### SHORT PROBLEM:
Please rename "Screen dimensions" to "Display size" throughout the listing below, keeping every other word the same. Leave the pictures out of your version.

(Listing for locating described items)
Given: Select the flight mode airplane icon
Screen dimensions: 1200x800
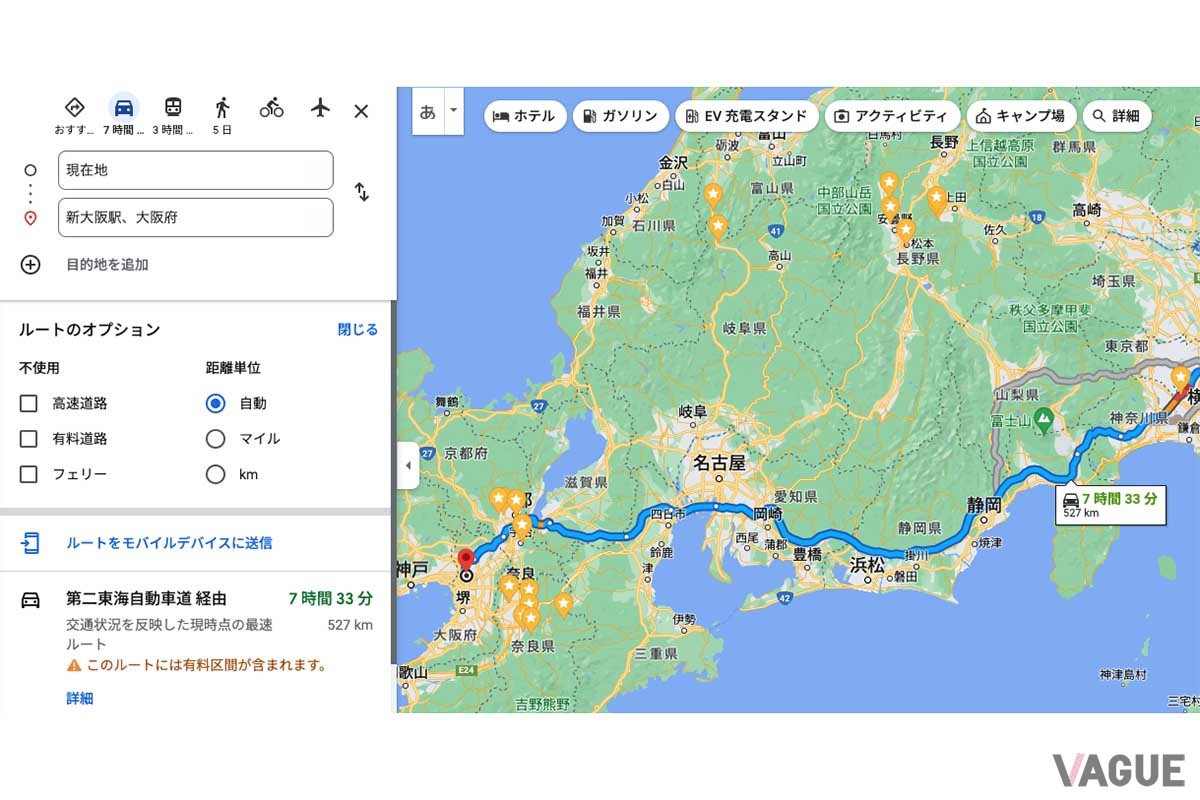Looking at the screenshot, I should coord(318,105).
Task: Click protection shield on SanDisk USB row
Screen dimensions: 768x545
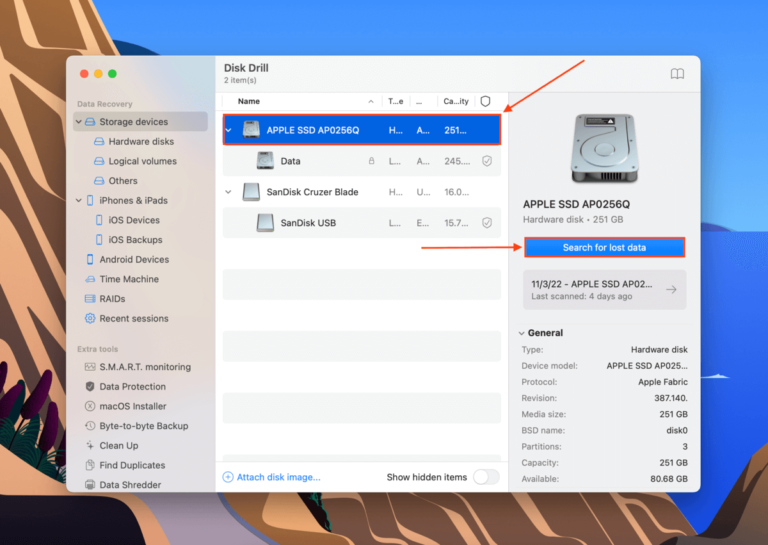Action: coord(486,223)
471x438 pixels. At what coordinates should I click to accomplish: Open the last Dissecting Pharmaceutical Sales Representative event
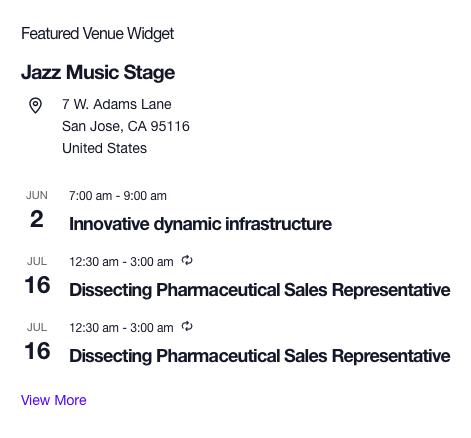[x=260, y=356]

### EXERCISE RESULT:
Given: Select the flight mode airplane icon
Display size: 1200x800
Looking at the screenshot, I should coord(318,105).
Task: Click protection shield on SanDisk USB row
Display size: 768x545
Action: coord(486,223)
471x438 pixels. At what coordinates should I click to accomplish: Open the last Dissecting Pharmaceutical Sales Representative event
[x=260, y=356]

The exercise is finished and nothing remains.